_DATASET RECORDS_.

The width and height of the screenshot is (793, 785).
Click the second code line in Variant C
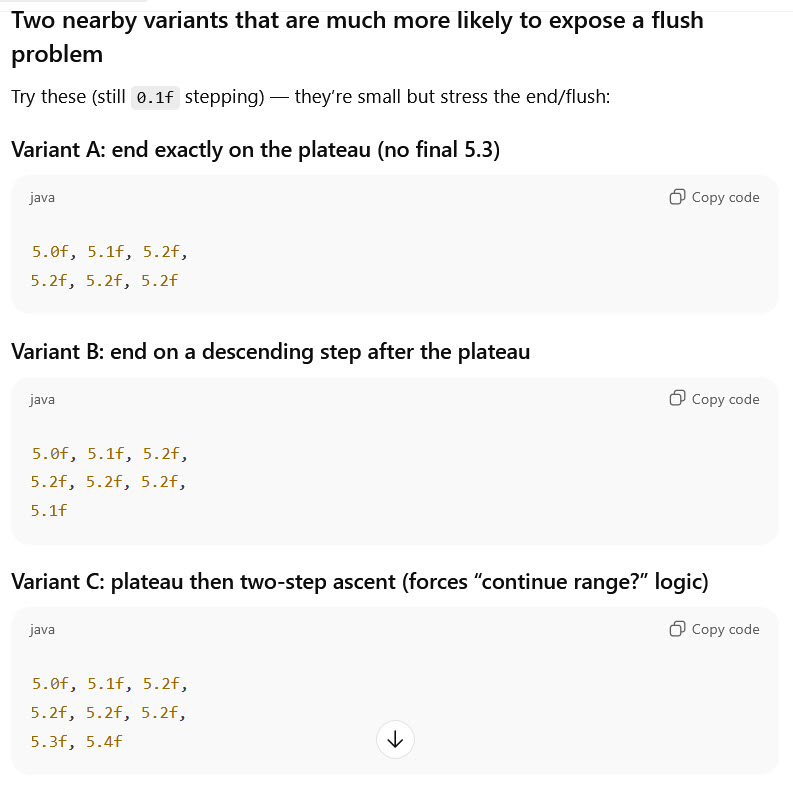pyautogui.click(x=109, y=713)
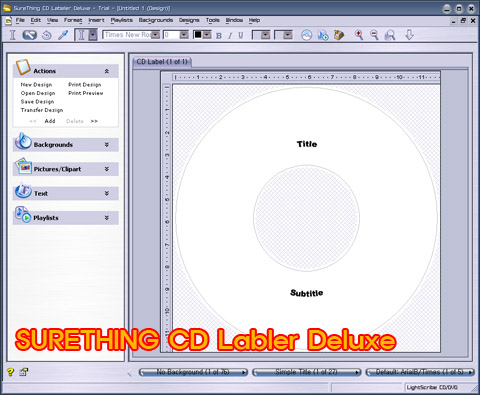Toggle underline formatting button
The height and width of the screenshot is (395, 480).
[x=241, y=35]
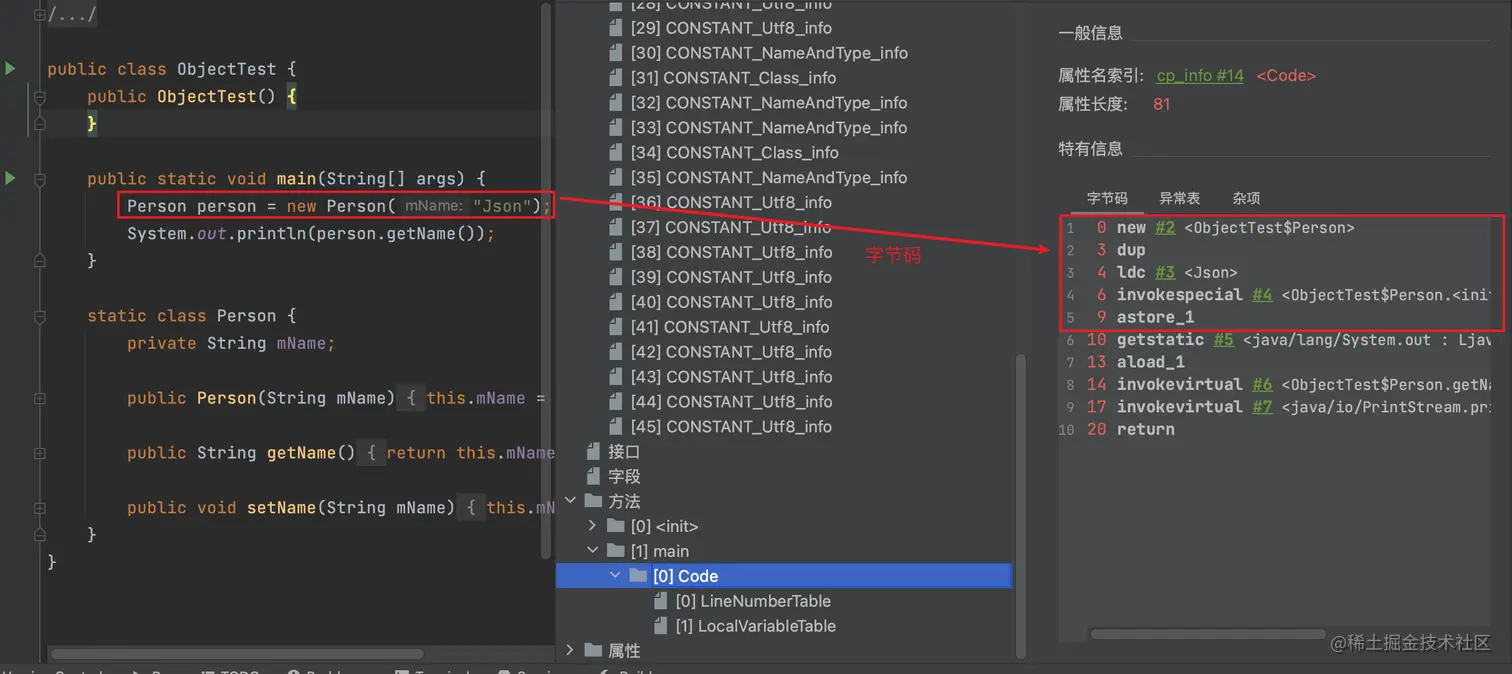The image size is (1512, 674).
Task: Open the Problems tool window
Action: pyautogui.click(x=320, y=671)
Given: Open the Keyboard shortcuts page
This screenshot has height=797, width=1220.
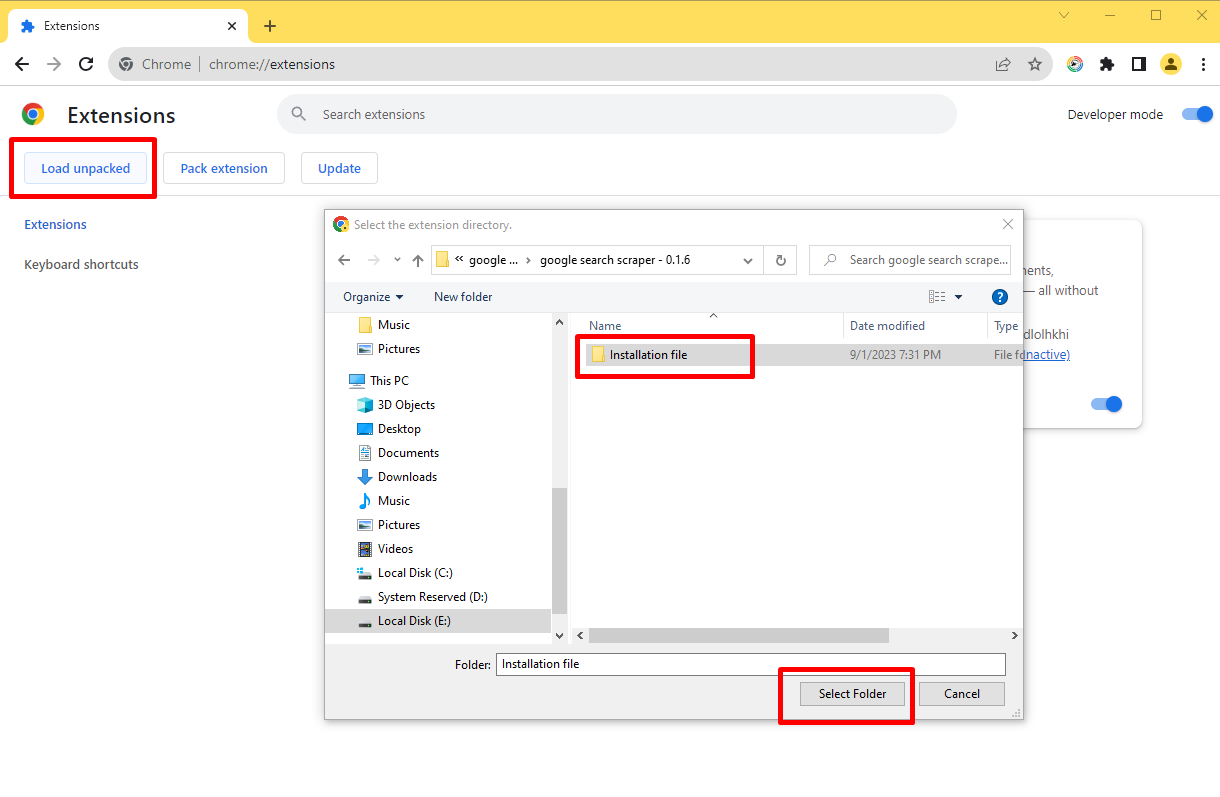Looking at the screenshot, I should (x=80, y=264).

_WHAT THE EXERCISE ASKS_. Give the records again without a single change, and exclude the pictures.

_REPLY TO THE TASK_.
The width and height of the screenshot is (793, 785).
Click the second code line in Variant C
pyautogui.click(x=109, y=713)
Toggle underline formatting button
The height and width of the screenshot is (395, 480).
[x=241, y=35]
The image size is (1512, 674).
Task: Open the Problems tool window
Action: pyautogui.click(x=320, y=671)
Given: Open the Keyboard shortcuts page
This screenshot has height=797, width=1220.
Looking at the screenshot, I should (x=80, y=264).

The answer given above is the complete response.